First-Line Evaluation

• Abdominal ultrasound with Doppler to confirm splenomegaly (>13 cm vertical length), assess portal hypertension signs (portal flow reversal, reduced velocity), and identify splenic lesions 6, 8, 7.
• Complete blood count to detect cytopenias (anemia, thrombocytopenia, leukopenia) suggesting hypersplenism or hematologic malignancy 6, 8.
• Liver function tests (transaminases, bilirubin, alkaline phosphatase) to evaluate hepatic involvement and cirrhosis 6, 8.
• Chest X-ray to assess for active pulmonary TB, as pulmonary disease is present in less than half of GI TB cases 5.

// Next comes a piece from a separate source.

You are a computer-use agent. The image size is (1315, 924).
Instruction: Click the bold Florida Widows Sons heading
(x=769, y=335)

Second-Line Testing Based on Initial Findings

If imaging shows splenic lesions or fever is present:

• CT chest and abdomen to identify splenic abscesses, lymphadenopathy, or hepatic lesions suggesting TB 3, 2.
• Tuberculin skin test or interferon-gamma release assay (IGRA) to support TB diagnosis 9.
• Consider diagnostic laparoscopy with splenic biopsy if imaging is suggestive but non-diagnostic, as histopathology remains the gold standard 3, 1, 2.

If portal hypertension is suspected:

• Transient elastography to measure liver stiffness; values >20-21 kPa predict clinically significant portal hypertension 7.
• Upper endoscopy to evaluate for esophageal varices if portal hypertension is confirmed 7.

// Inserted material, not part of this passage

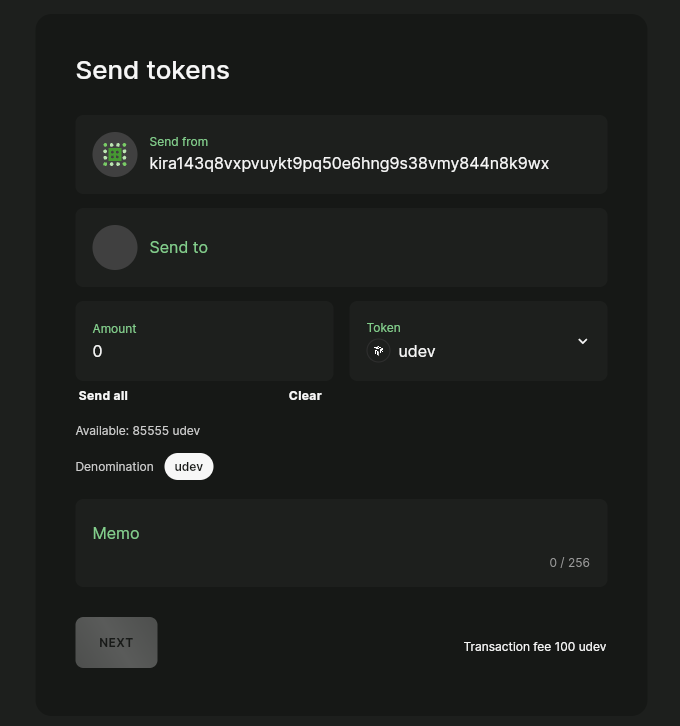Screen dimensions: 680x726
Task: Click the Send tokens heading
Action: pos(153,70)

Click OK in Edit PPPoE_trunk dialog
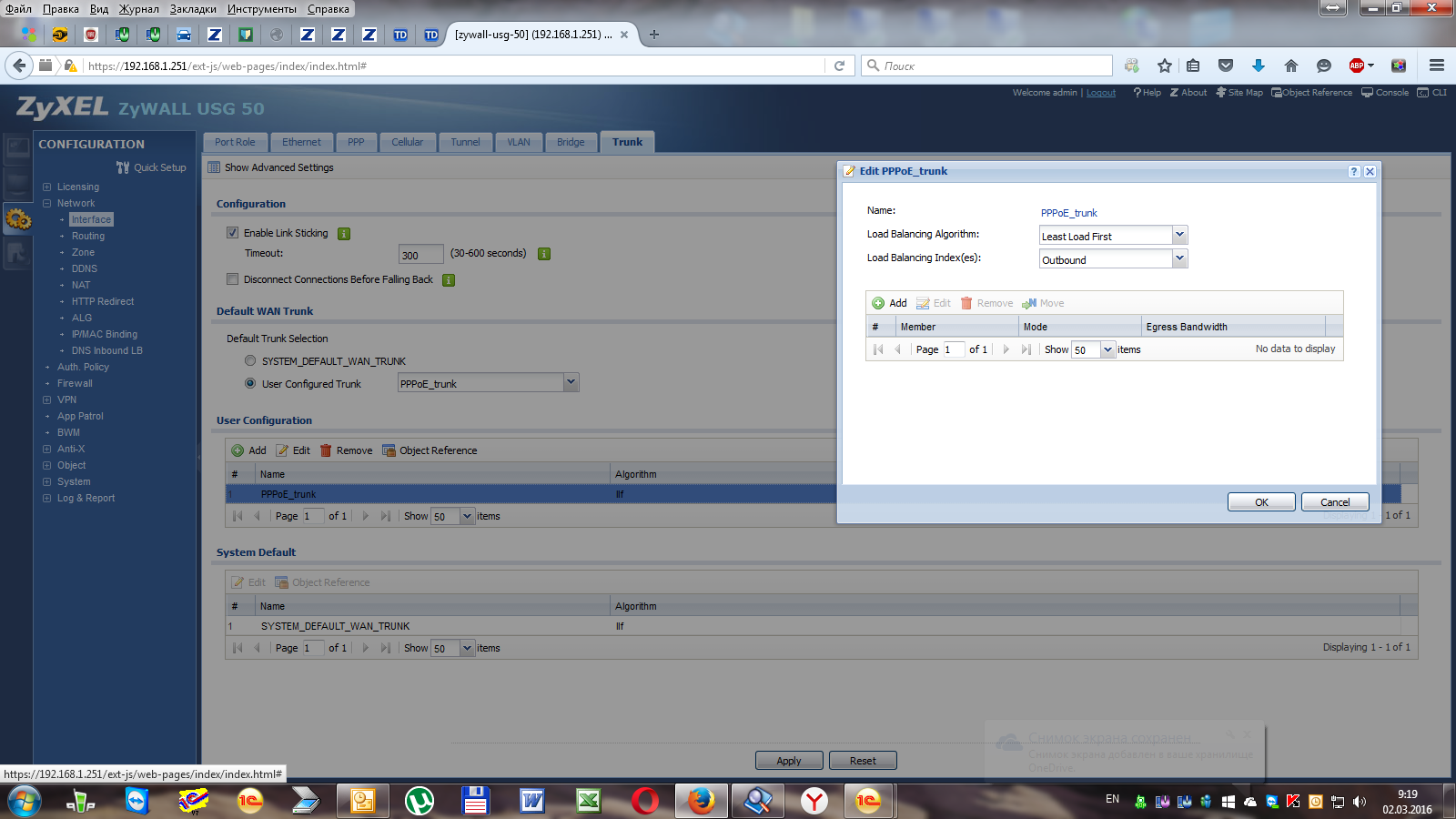[1261, 501]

If blood counts are normal but splenomegaly is massive:

• JAK2 V617F, CALR, and MPL mutation testing to exclude myeloproliferative neoplasms 8.
• Bone marrow examination if patient is >60 years or has systemic symptoms (fever, weight loss, night sweats) 6, 8.

If cytopenias are present:

• Peripheral blood smear to identify abnormal cells (hairy cells, blasts) or leukoerythroblastic picture 8.
• Flow cytometry (CD19, CD20, CD11c, CD25, CD103) if lymphoproliferative disorder is suspected 8.

Third-Line/Specialized Testing

• Lipid profile if storage disorder is suspected; severe decreases in HDL cholesterol suggest ASMD 9.
• Genetic testing for SMPD1 when ASMD is clinically suspected 8.

Critical Pitfalls to Avoid

• Do not assume prior TB treatment excludes recurrent disease; splenic TB can develop months to years after initial GI TB, especially if treatment was incomplete 1, 2.
• Absence of pulmonary TB does not rule out splenic involvement; extrapulmonary TB frequently occurs without active lung disease 5, 1, 2.
• Moderate or massive splenomegaly (>3% of abdominal examination) essentially excludes immune thrombocytopenic purpura and mandates investigation for structural causes 8.
• Normal liver enzymes do not exclude cirrhosis or portal hypertension; imaging and elastography are essential 7.
• Splenic sequestration can normalize or reduce blood counts in myeloproliferative disorders, masking the underlying proliferative process 8.